Online characterization of primary volatiles is crucial for a better understanding of the aromatization mechanism and interaction between radical intermediates triggered by chlorine (Cl) evolution in pyrolysis of polyvinyl chloride (PVC). In this study, in situ pyrolysis time-of-flight mass spectrometry (in situ Py-TOF-MS) equipped with double ionization sources, vacuum ultraviolet photoionization (VUVPI, 10.6 eV), and electron ionization (EI, 70 eV) was applied to online capture primary volatiles released from PVC pyrolysis. According to the total ion currents of primary volatiles with temperature, the pyrolysis of PVC is divided into two stages: stage I (40–343 °C) and stage II (343–650 °C).

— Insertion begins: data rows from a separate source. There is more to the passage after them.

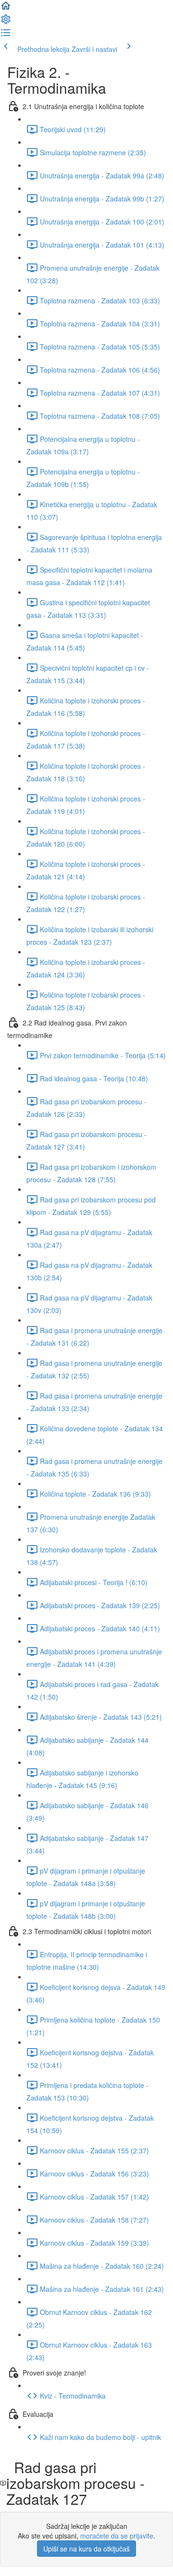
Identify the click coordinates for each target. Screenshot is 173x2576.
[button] (6, 8)
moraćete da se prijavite (116, 2535)
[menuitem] (6, 22)
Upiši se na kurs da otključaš (86, 2548)
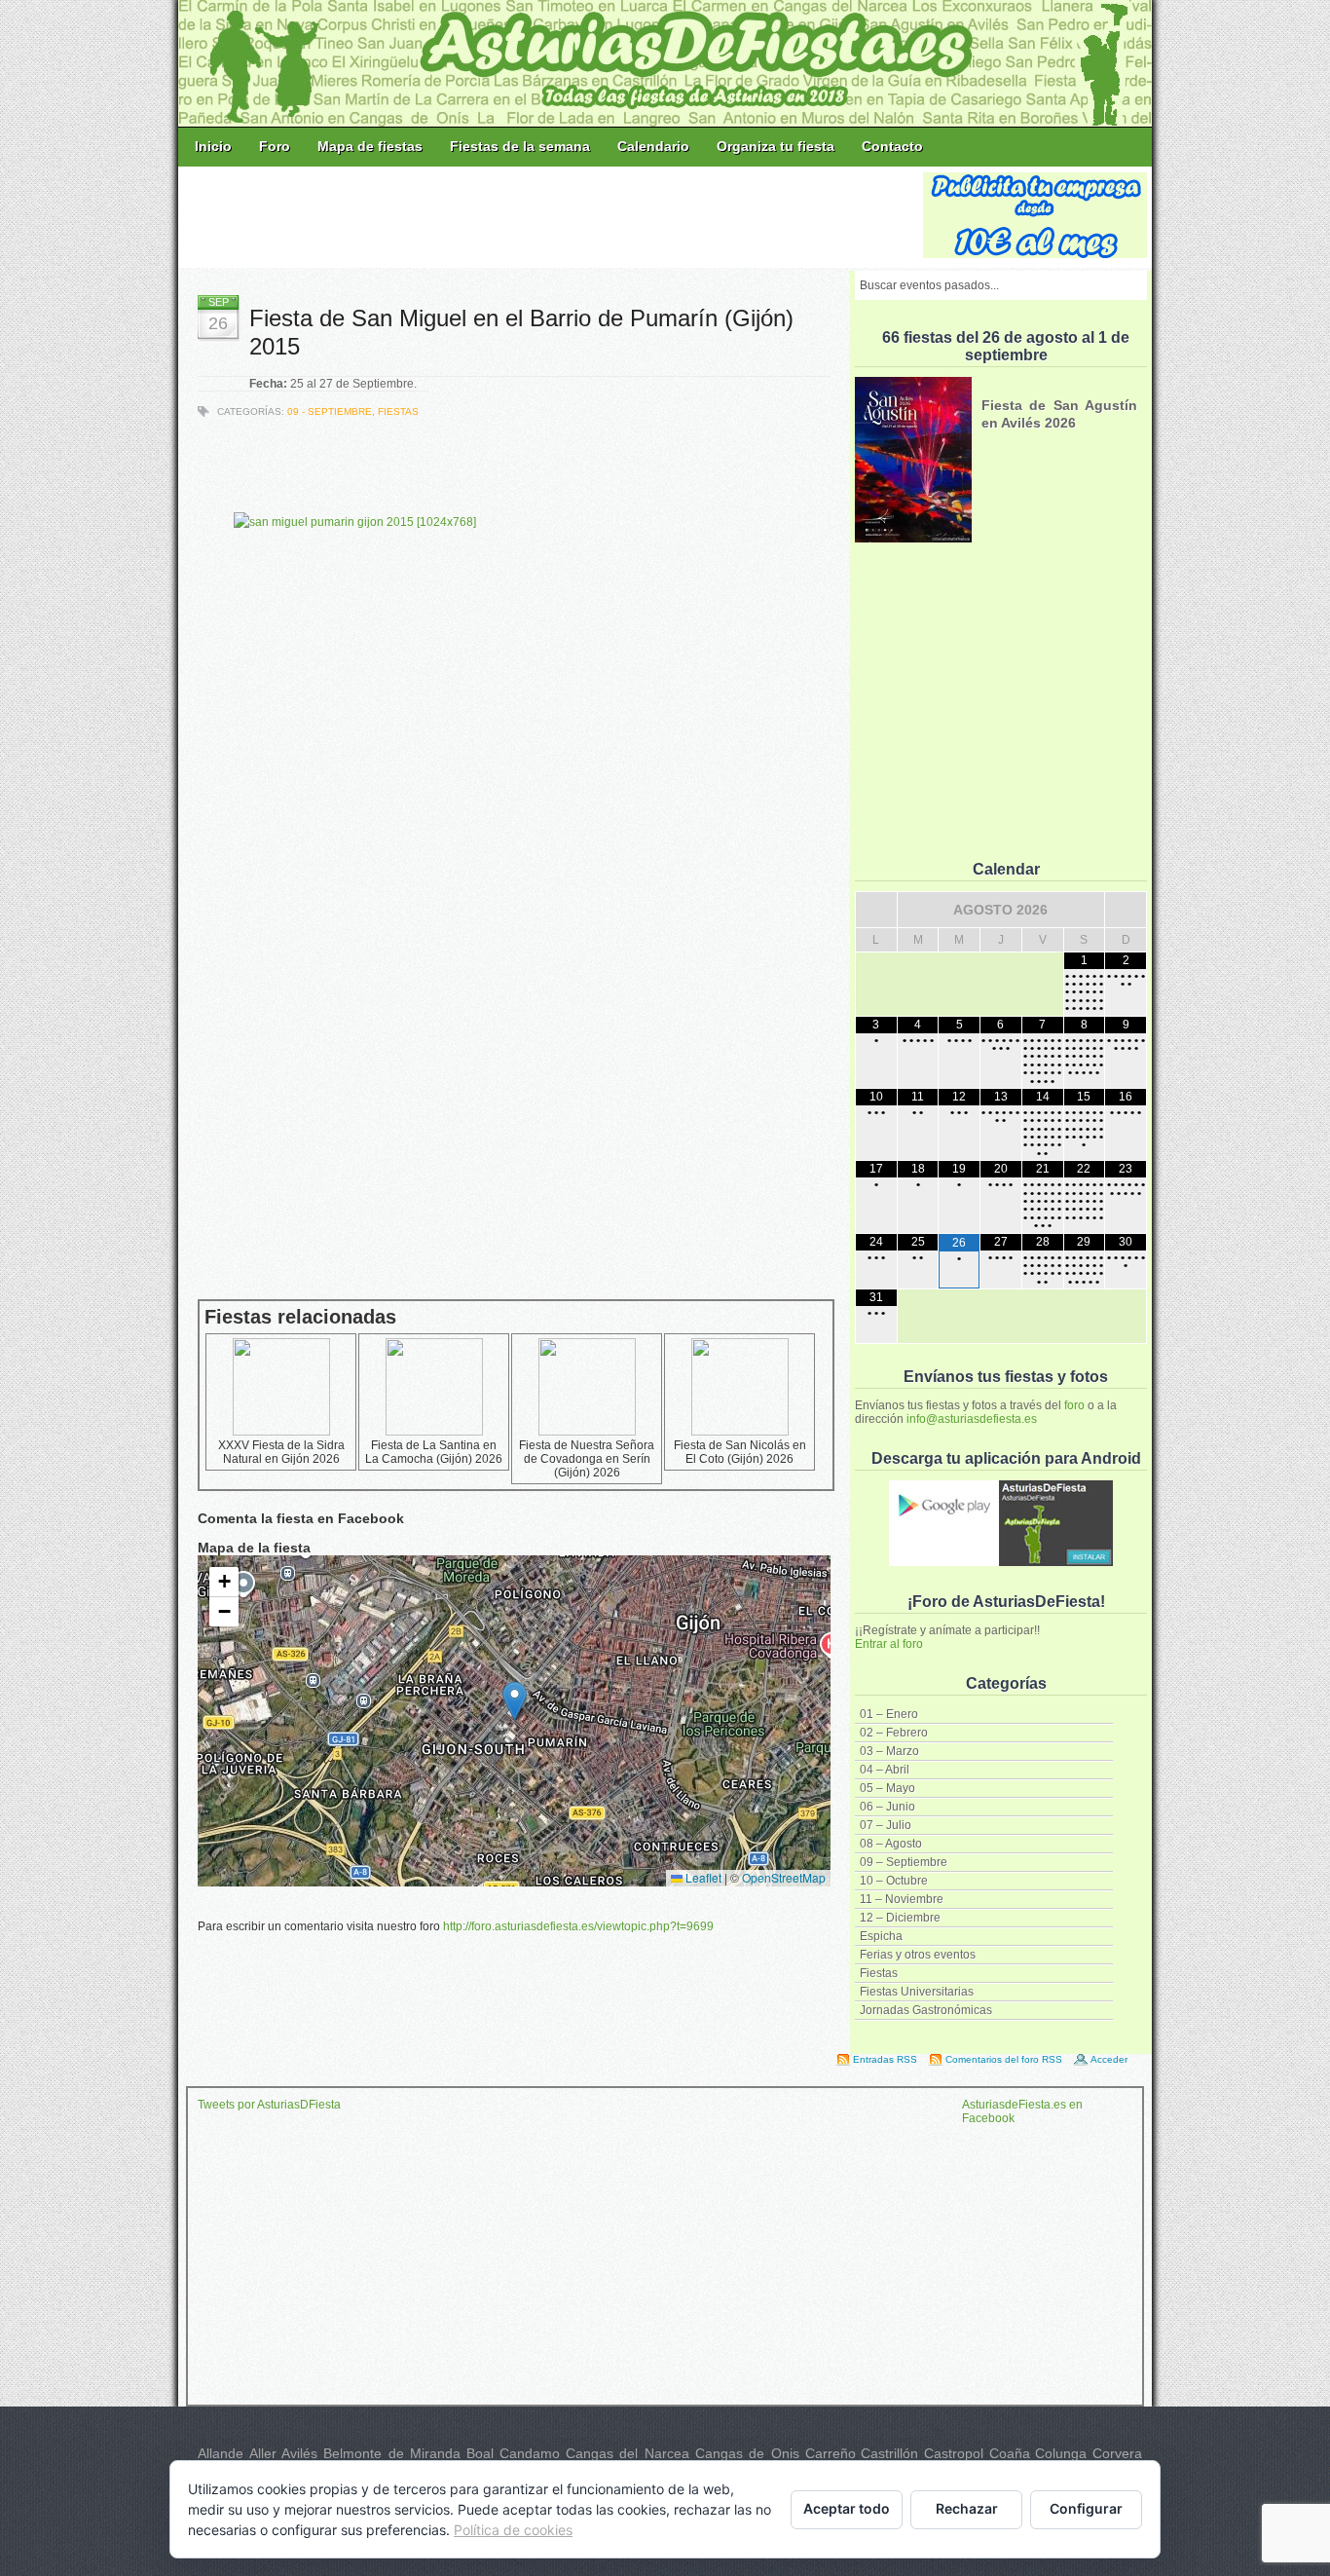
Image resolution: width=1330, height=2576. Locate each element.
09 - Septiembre (329, 411)
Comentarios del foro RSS (1003, 2059)
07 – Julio (885, 1825)
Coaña (1009, 2453)
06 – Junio (887, 1806)
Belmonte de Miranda (392, 2453)
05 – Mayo (887, 1788)
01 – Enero (889, 1714)
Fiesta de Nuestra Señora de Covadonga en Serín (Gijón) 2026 (586, 1458)
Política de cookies (513, 2529)
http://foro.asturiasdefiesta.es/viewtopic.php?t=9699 (578, 1926)
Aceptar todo (846, 2508)
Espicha (881, 1936)
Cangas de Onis (747, 2453)
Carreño (830, 2453)
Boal (480, 2453)
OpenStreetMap (784, 1877)
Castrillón (889, 2453)
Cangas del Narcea (627, 2453)
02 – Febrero (894, 1732)
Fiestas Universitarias (917, 1991)
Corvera (1117, 2453)
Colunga (1061, 2453)
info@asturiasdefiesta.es (971, 1419)
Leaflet (702, 1877)
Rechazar (967, 2508)
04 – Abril (884, 1769)
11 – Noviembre (901, 1899)
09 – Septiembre (903, 1862)
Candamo (529, 2453)
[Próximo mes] (1125, 909)
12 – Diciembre (900, 1917)
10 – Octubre (894, 1880)
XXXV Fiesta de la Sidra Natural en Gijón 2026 (281, 1452)
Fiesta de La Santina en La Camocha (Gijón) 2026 (433, 1452)
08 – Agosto (891, 1843)
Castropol (953, 2453)
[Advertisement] (552, 216)
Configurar (1086, 2508)
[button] (514, 1701)
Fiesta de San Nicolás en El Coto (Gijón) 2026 (740, 1452)
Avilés (299, 2453)
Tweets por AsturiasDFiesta (269, 2104)
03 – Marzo (889, 1751)
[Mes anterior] (876, 909)
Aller (263, 2453)
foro (1074, 1405)
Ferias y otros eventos (918, 1954)
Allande (220, 2453)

The results indicated that benzene is the most abundant product that is formed through cyclization/aromatization of long-chain hydrocarbon radicals (LCRs) triggered by dechlorination in stage I, while naphthalene can be formed from interactions of cyclopentadienyls released by LCR cyclization/aromatization. Meanwhile, the hydrogen radicals (H·) extracted from the CH bonds will transfer and react with chlorine radicals (Cl·) to promote HCl release. Aromatics are also released in stage II, among which monoaromatic hydrocarbons (MAHs) are generated by cyclization of fragment-radicals and Diels-Alder (D-A) reactions, while polycyclic aromatic hydrocarbons (PAHs) are formed by cyclization/aromatization and rearrangement reactions. Simultaneously, the Cl-containing long-chain hydrocarbon radicals can fracture to form short-chain Cl-aliphatics as the temperature rises and can also be cyclized/aromatized to form Cl-MAHs. Additionally, other formation pathways, such as the interaction of released Cl· and aliphatic radicals to form Cl-aliphatics and the D-A reaction between dienes and Cl-aliphatics to form Cl-MAHs, were also found.